Vous cherchez un avocat en droit de la famille à Bordeaux ou à Gujan-Mestras ? Maître Messaouda Gacem répond ici aux questions les plus fréquentes de ses clients sur la garde des enfants, la pension alimentaire, le logement familial et bien d’autres sujets familiaux. Pour une réponse adaptée à votre situation, prenez rendez-vous.
Qui décide de la garde des enfants après une séparation ?
C’est d’abord aux parents de décider ensemble. Le juge aux affaires familiales (JAF) de Bordeaux ou d’Arcachon tranche si les parents ne s’entendent pas. Il statue toujours en fonction de l’intérêt de l’enfant.
Lorsque les parents s’accordent, ils peuvent organiser librement la garde entre eux, puis faire homologuer leur accord par le juge. En pratique, deux solutions principales existent : la résidence principale chez l’un des parents avec un droit de visite pour l’autre, ou la résidence alternée, qui partage le temps de vie de l’enfant entre les deux foyers.

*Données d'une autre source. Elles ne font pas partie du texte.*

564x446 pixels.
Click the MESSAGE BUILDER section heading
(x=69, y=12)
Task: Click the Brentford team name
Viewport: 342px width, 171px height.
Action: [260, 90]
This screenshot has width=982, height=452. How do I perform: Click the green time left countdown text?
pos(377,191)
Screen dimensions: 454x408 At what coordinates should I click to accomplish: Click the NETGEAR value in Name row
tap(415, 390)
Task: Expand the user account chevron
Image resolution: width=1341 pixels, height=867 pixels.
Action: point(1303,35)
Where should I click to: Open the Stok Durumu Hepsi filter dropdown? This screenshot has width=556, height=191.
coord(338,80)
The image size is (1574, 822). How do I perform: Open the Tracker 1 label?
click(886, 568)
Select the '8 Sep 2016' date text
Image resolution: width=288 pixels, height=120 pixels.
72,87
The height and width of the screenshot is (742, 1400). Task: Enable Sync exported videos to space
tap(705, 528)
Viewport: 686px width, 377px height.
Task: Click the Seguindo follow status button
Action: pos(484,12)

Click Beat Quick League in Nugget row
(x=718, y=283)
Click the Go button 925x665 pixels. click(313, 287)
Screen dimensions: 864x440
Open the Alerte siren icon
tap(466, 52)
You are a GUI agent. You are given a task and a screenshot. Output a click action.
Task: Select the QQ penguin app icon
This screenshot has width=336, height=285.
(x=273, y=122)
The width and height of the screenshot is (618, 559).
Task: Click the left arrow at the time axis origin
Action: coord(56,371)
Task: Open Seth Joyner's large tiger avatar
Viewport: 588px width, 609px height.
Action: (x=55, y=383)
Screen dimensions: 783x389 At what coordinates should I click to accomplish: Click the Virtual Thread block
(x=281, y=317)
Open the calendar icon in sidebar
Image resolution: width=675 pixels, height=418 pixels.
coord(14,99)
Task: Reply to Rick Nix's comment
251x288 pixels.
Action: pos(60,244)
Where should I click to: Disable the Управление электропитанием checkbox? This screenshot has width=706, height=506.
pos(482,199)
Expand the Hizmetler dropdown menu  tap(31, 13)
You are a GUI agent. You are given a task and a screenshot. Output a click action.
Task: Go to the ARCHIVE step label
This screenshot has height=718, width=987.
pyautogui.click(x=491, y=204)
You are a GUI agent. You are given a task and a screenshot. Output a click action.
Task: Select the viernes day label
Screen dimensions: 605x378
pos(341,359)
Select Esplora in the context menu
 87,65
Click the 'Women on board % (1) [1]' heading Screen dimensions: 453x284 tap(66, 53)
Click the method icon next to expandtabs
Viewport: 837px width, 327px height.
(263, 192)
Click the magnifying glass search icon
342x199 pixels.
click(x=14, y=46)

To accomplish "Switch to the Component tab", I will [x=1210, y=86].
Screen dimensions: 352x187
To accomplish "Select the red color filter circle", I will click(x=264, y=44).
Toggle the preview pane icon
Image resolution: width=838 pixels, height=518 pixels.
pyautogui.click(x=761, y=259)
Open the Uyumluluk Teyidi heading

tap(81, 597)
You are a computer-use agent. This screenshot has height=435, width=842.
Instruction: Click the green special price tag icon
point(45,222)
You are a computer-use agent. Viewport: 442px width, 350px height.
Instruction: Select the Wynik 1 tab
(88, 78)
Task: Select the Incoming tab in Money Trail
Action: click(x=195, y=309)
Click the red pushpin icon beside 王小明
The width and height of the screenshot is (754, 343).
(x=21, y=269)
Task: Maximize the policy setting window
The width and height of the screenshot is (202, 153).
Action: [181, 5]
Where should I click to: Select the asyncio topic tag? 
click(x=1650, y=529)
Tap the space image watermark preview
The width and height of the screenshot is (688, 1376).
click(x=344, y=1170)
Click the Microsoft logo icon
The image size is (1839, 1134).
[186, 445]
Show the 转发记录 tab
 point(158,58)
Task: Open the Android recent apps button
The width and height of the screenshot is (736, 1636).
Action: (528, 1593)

Qu’est-ce que la résidence alternée et comment l’obtenir ?
La résidence alternée — aussi appelée garde alternée — est le mode de garde où l’enfant vit en alternance chez chacun de ses parents. C’est le principe posé par le code civil au titre de la coparentalité, en droit de la famille même si en pratique elle est moins fréquente que la résidence principale.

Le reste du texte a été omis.